Roman Shtykh (Data and Science Solutions Group, Apache Ignite committer) @rshtykh
Toru Yabuki（Shopping Services Group, Commerce Company）
Yahoo!ショッピングは、ユーザが買い物を楽しむために様々なサービスを提供する日本最大級のEコマースプラットフォームです。本稿では、Apache Igniteを用いて、階層を持つカテゴリーなどで絞り込みながらたった今売れた商品を取得できるサービスを刷新した事例を紹介します。スケールアウトするApache Igniteを採用することで既存のRDBMSでの性能上の制約を解消し、同時にシステムをシンプルにできました。
Yahoo! JAPAN is one of the largest e-commerce platforms in Japan, and we are constantly working on improving users' shopping experience from attempts to understand their needs and behaviors and applying that knowledge to provide better shopping experience. We have a large number of services and APIs for that, and as the number of requests to them is growing (due to release of new services, or increase of calls from numerous microservices) we have to be able to scale accordingly and guarantee sub-second data access.
One of the services with a high demand for being able to process tens of thousands requests per second and grow in near future is 'Recent purchases.' Querying the service for such purchases provides you the latest
n items by particular categories in a specified depth. Originally, the data was stored in RDBMS and reached 500+ million records, and the old DB infrastructure couldn't cope with increasing number of requests and prevented the service adoption by other users. That now was the time to renovate the DB to meet higher demand from users.
Figure 1. Legacy system's hight-level architecture.
And for choosing the solution to go we had several things to consider:
- the service relied on
memcachedto improve the speed of API responses but had operating costs issues we wanted to cut but get the same/similar responsiveness of the service;
- scaling to the growing number of queries;
- being able to scale when data size grows. Having more services querying 'recent purchases' API will likely increase the demand for new functionalities, that in turn will most likely result in having us store more data;
Figure 2. An example of the service use.

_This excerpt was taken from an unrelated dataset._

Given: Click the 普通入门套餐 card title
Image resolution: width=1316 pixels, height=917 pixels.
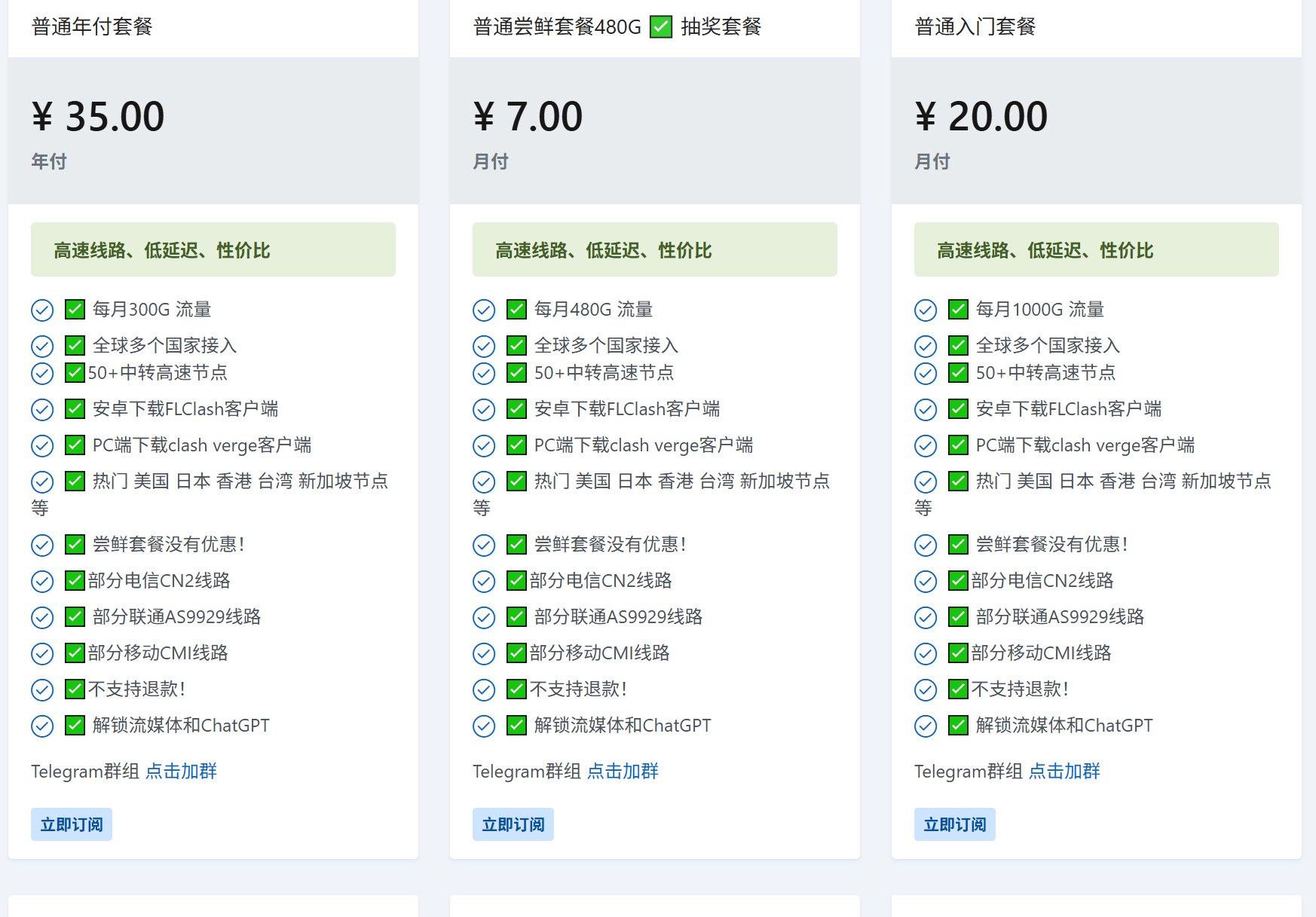Looking at the screenshot, I should tap(975, 27).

Map for recently sold products around Japan by 'grocery' category.
In search for such a solution we had a POC and multiple tests with
Apache Ignite (hereinafter
Ignite) -- "a memory-centric distributed database, caching, and processing platform"  that is known for its cluster elasticity and SQL support. This database platform fully met the requirements, and also we had some previous working experience with Ignite[2,3] that helped much to quickly roll out the solution in production.
With Ignite we have removed memcached, which had a role of a look-aside cache with somewhat outdated results and would have further quite eroded benefits, had we invalidate entries in a fast manner, not mentioning about operation costs. At the same time, we haven't lost responsiveness of the service, and even made some gains in it.

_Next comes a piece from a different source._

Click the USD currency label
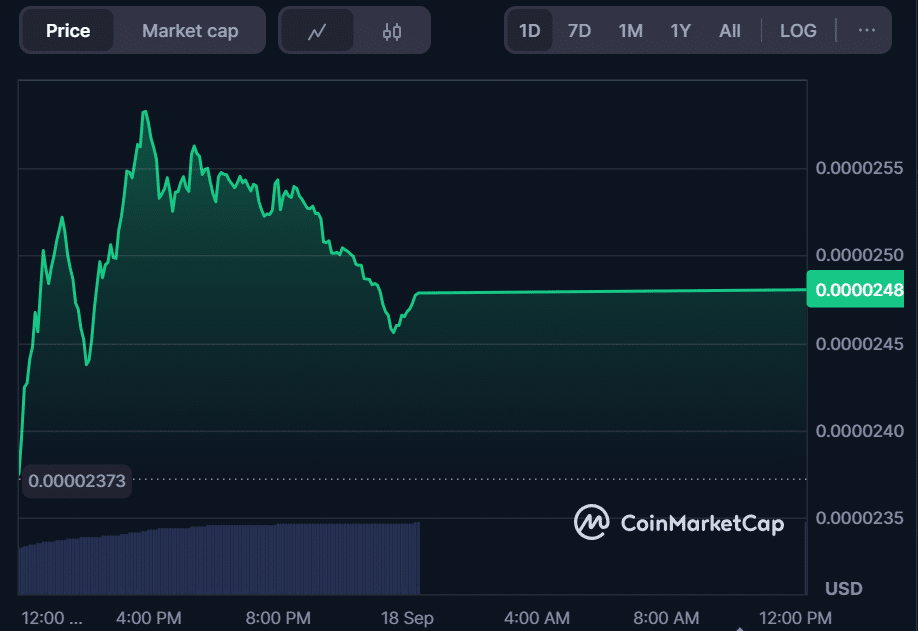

The system architecture is quite simple. We have purchase events coming via Kafka brokers, which are injected into Ignite cluster after going through transformations. Recent purchases are searched in categories and with several conditions, hence SQL flexibility of queries is needed. Apache Ignite provides ANSI-99 SQL support  having all DML commands and providing a subset of DDL commands relevant for distributed systems. Data can be queried with SQL API of native libraries but we have chosen to go with thin clients, since they do not require a standard topology join and therefore easier to be handled through container services. With the release of Apache Ignite 2.7, Python, Node.js, PHP and C++ thin clients are available, and switching our legacy code to query Ignite was relatively easy. As early adopters of Node.js client, we have even managed to work with it and help to fix issues.

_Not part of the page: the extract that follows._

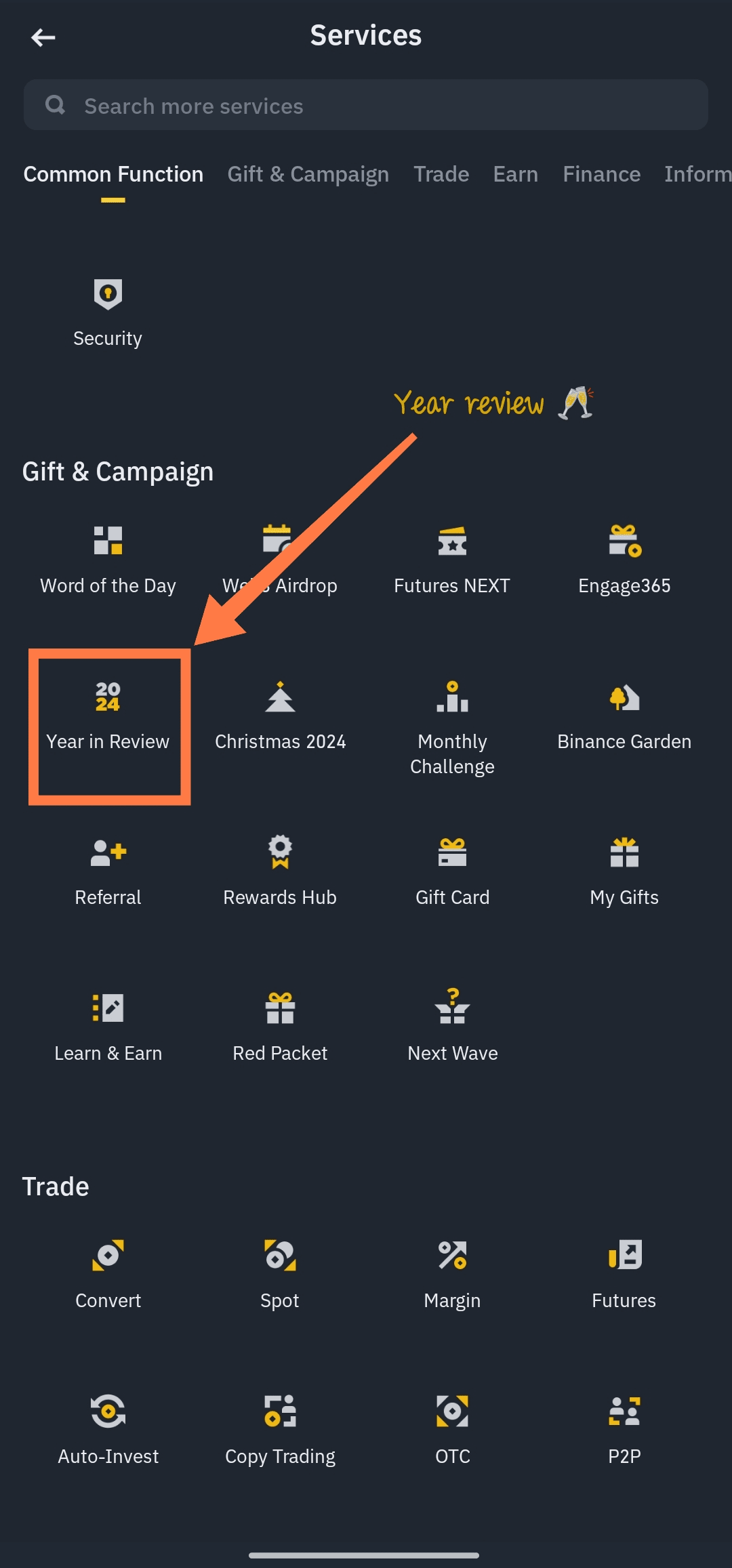Select the Finance tab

Figure 3. Hight-level architecture with Apache Ignite.
Don't expect your SQL queries being fast just because your data is in-memory. When it comes to queries, map-reduce is done through the cluster and data must be properly indexed and organized (especially if you need affinity). We tuned our queries with query hints for, depending on resulting data set, some queries worked best hitting particular secondary indices but some queries work better with other group indices or just scanning records in memory. Some care had to be done not to offload too much data to the heap that would slow down the processing significantly. As a result, all our queries have a low heap use, very low CPU and I/O consumption.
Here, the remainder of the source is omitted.